La Bce nella mattinata di ieri per calmierare le tensioni sul monetario ha effettuato un’altra asta straordinaria a un giorno da 70 Mld€. Sul fronte macro l’indice Zew tedesco di settembre è risultato migliore delle attese, rimanendo comunque in territorio negativo. Preoccupazioni per la crescita tedesca sono giunte anche dall’istituto di ricerca Rwi secondo cui il terzo e quarto trimestre potrebbero registrare una crescita negativa.

Sempre in Germania continuano le consultazioni regionali del sindacato IG Metall che il 23 settembre si appresta a richiedere un aumento salariale dell’8% per i lavoratori del settore metalmeccanico, si tratterebbe dell’aumento più alto degli ultimi 16 anni. Oggi non sono attesi dati di rilievo, con gli operatori che resteranno in attesa dell’apertura del mercato statunitense.

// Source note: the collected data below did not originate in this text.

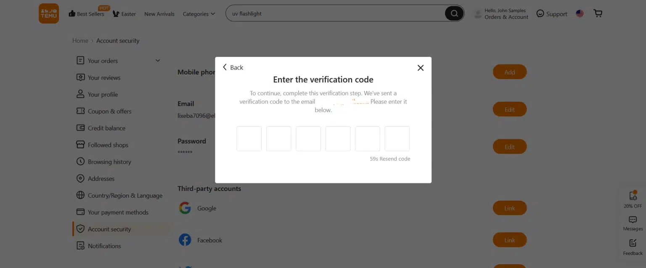Click Edit next to Password
The height and width of the screenshot is (268, 646).
pos(509,146)
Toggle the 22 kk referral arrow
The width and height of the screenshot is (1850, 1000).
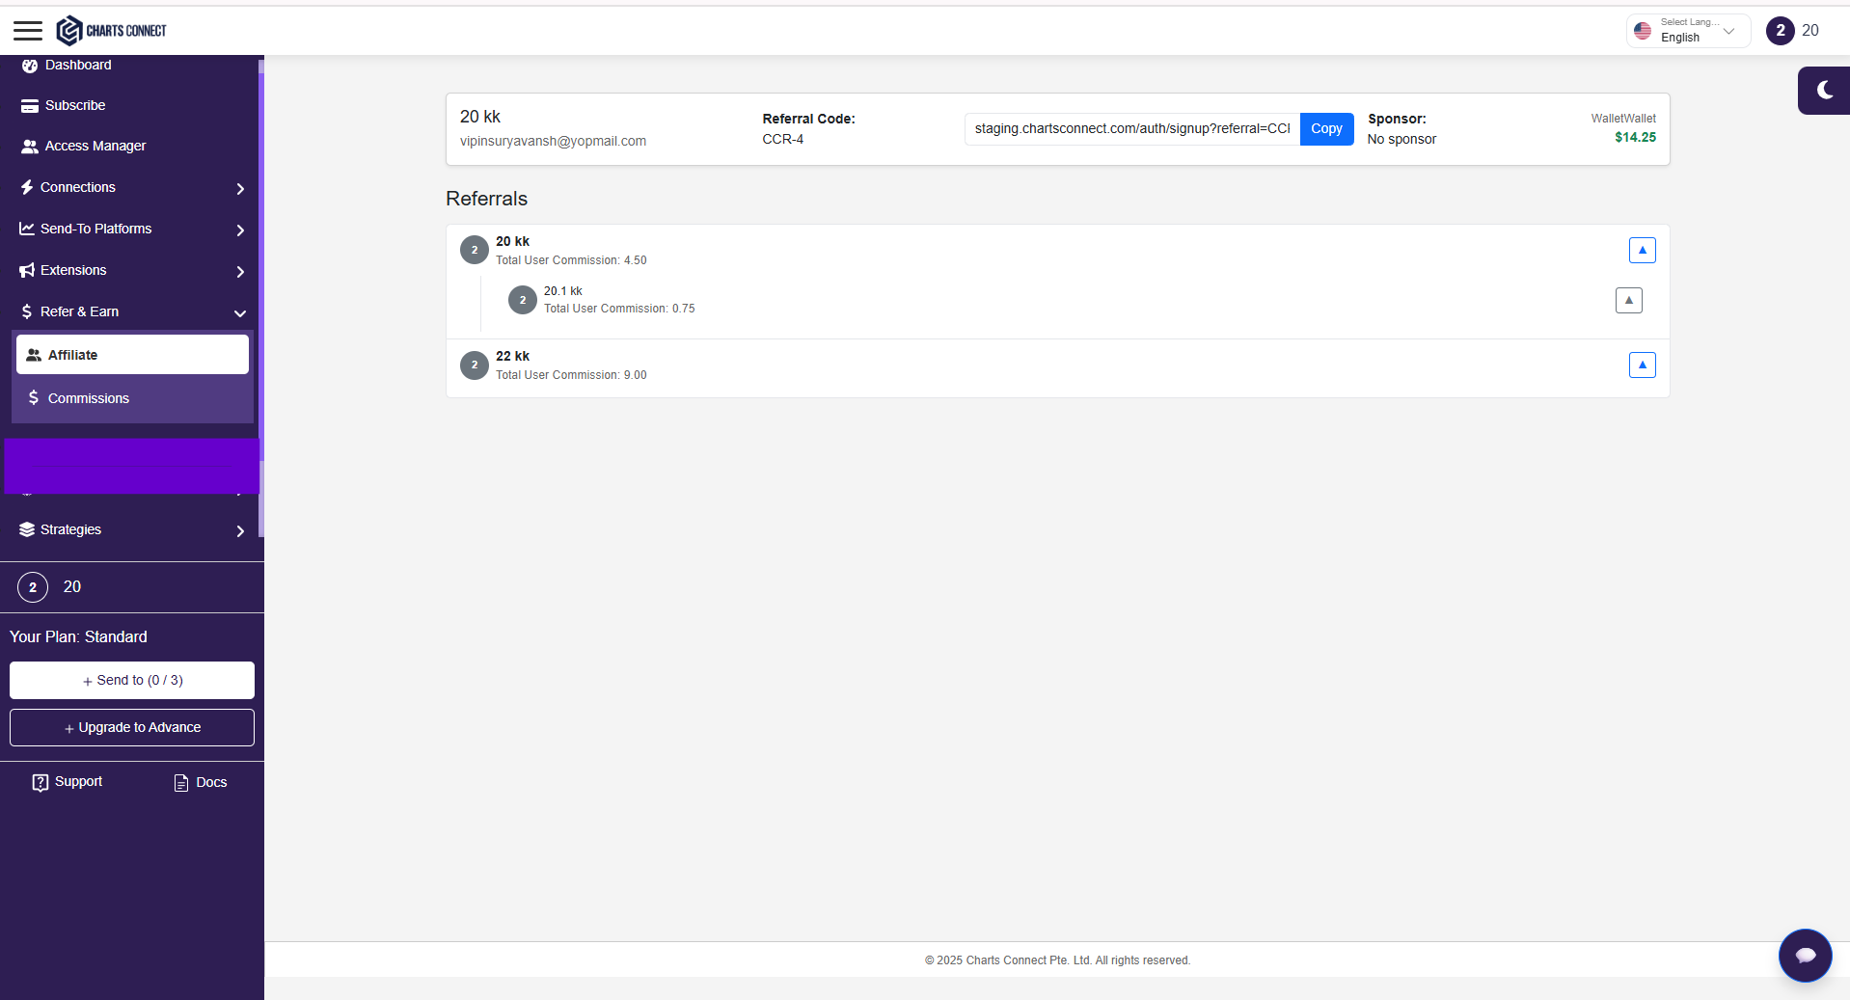[1642, 365]
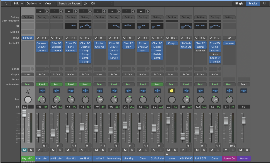Click the back arrow icon in the toolbar
This screenshot has width=270, height=163.
pyautogui.click(x=6, y=3)
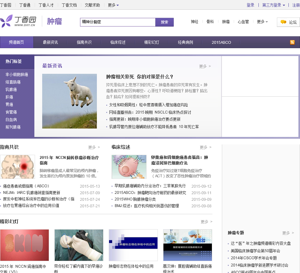Open the 论坛 forum chat icon button
Image resolution: width=300 pixels, height=273 pixels.
288,22
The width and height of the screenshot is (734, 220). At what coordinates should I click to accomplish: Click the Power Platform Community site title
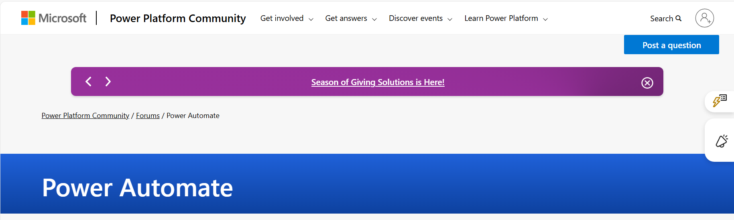pyautogui.click(x=178, y=18)
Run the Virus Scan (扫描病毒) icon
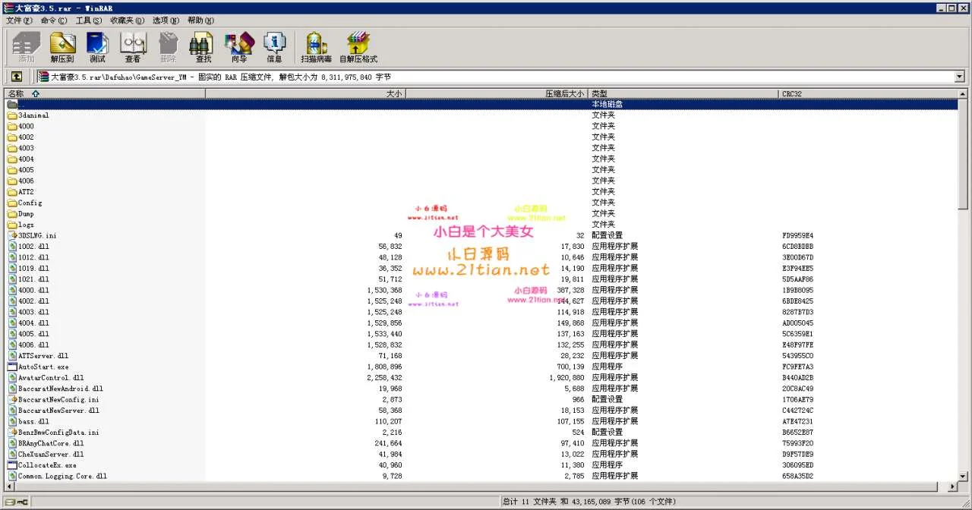The width and height of the screenshot is (972, 510). tap(316, 47)
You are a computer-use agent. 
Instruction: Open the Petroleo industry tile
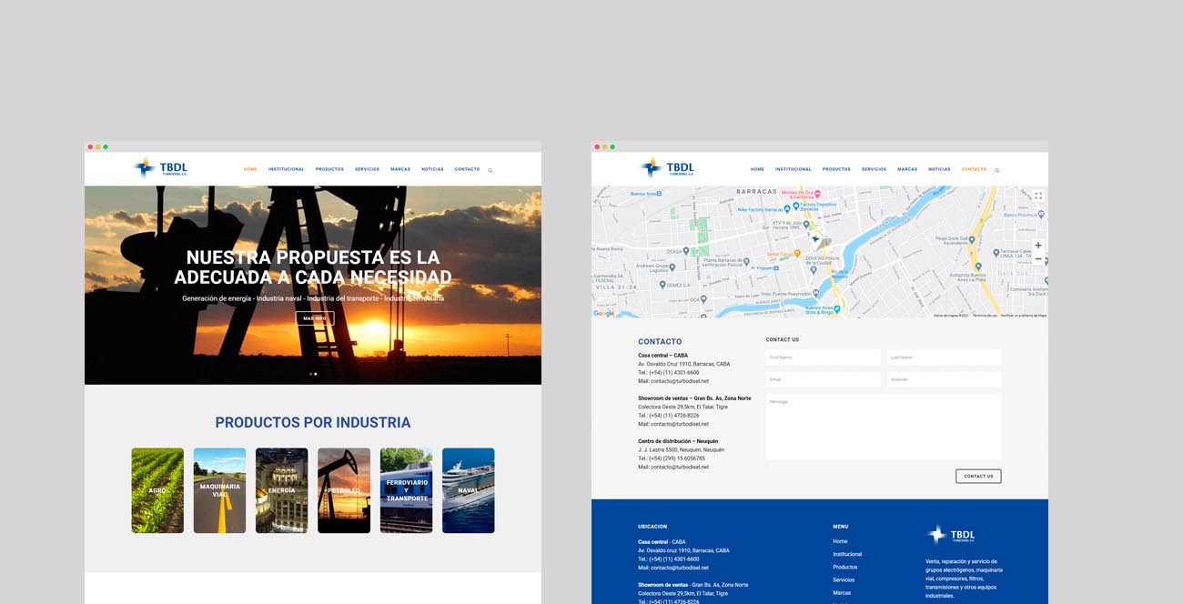click(344, 490)
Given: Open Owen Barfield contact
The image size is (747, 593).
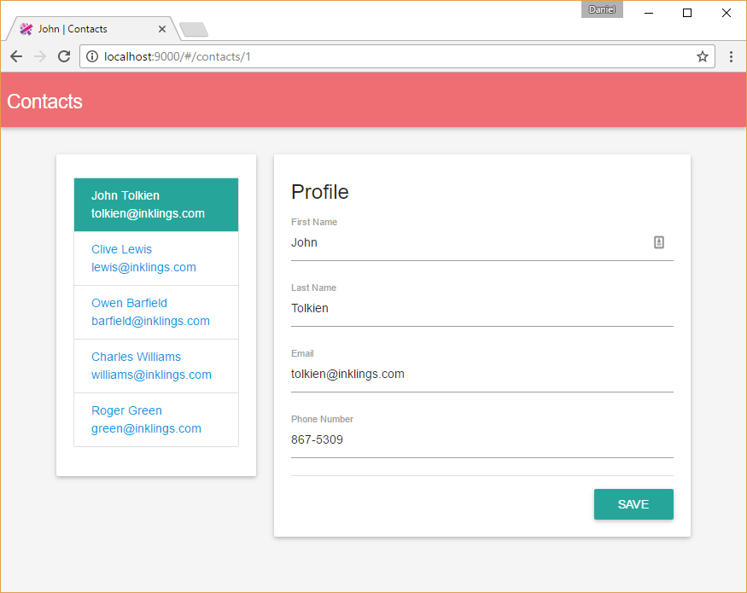Looking at the screenshot, I should tap(156, 312).
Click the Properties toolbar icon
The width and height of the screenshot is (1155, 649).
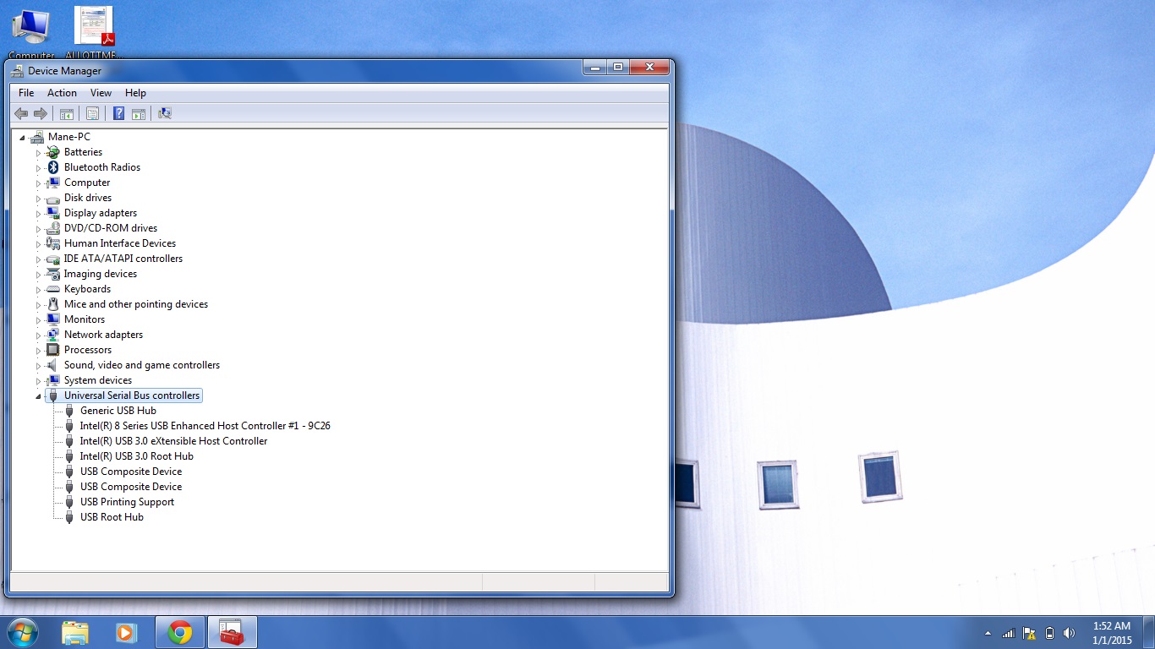coord(93,113)
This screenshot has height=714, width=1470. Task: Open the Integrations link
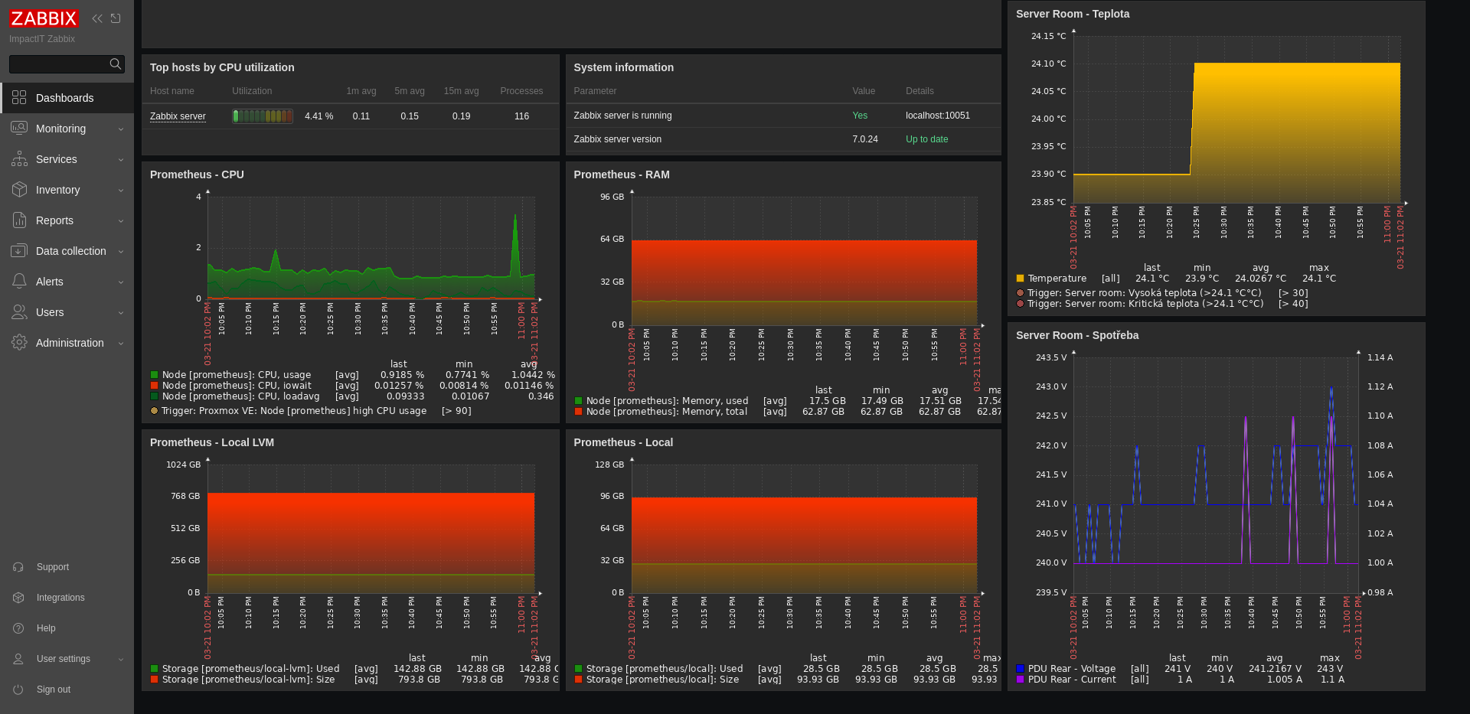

La notizia del salvataggio di Aig ripropone la possibilità per il decennale di ritornare verso il 4,25% nei prossimi giorni. Negli Usa la notizia del giorno è rappresentata dal salvataggio della compagnia assicurativa Aig da parte della Fed mediante un prestito da 85Mld$ con scadenza a 2 anni in cambio della partecipazione al 79,9% nella compagnia, oltre al potere di imporre il veto in ordine alle decisioni di distribuzione di dividendi. Il prestito sarà remunerato con uno spread di 850pb rispetto al tasso Libor.

Si tratta di una decisione che è arrivata dopo la verifica del’impossibilità di organizzare un prestito dello stesso ammontare da parte di Goldman Sachs e Morgan Stanley. Dopo quello delle agenzie sui mutui, si è pertanto assistito al secondo salvataggio pubblico negli Usa, motivato con il possibile impatto destabilizzante sui mercati finanziari e di conseguenza anche sui consumatori finali, al punto da costringere la Fed a far ricorso ad una norma del proprio statuto che solo in casi eccezionali le consente di fornire prestiti al comparto assicurativo.

Allo stesso tempo è anche arrivata la notizia dell’acquisto dell’unita di investment banking del Nord America di Lehman da parte di Barclays per un ammontare di 1,75Mld$. La Fed inoltre ha concluso il meeting di politica monetaria mantenendo i tassi fermi al 2%, con una decisione che, per la prima volta da un anno, è stata unanime.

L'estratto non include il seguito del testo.